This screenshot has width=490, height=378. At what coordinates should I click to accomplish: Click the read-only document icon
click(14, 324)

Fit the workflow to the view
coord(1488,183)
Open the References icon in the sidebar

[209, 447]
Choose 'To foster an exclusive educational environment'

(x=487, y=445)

________________

▸ Requirements
Can you echo back all of the data above, reproducing every line without any change?

▸ Exercise answer
This screenshot has width=490, height=378. At what coordinates should I click to accomplish: Click the read-only document icon
click(14, 324)

Fit the workflow to the view
coord(1488,183)
Open the References icon in the sidebar

[209, 447]
Choose 'To foster an exclusive educational environment'

(x=487, y=445)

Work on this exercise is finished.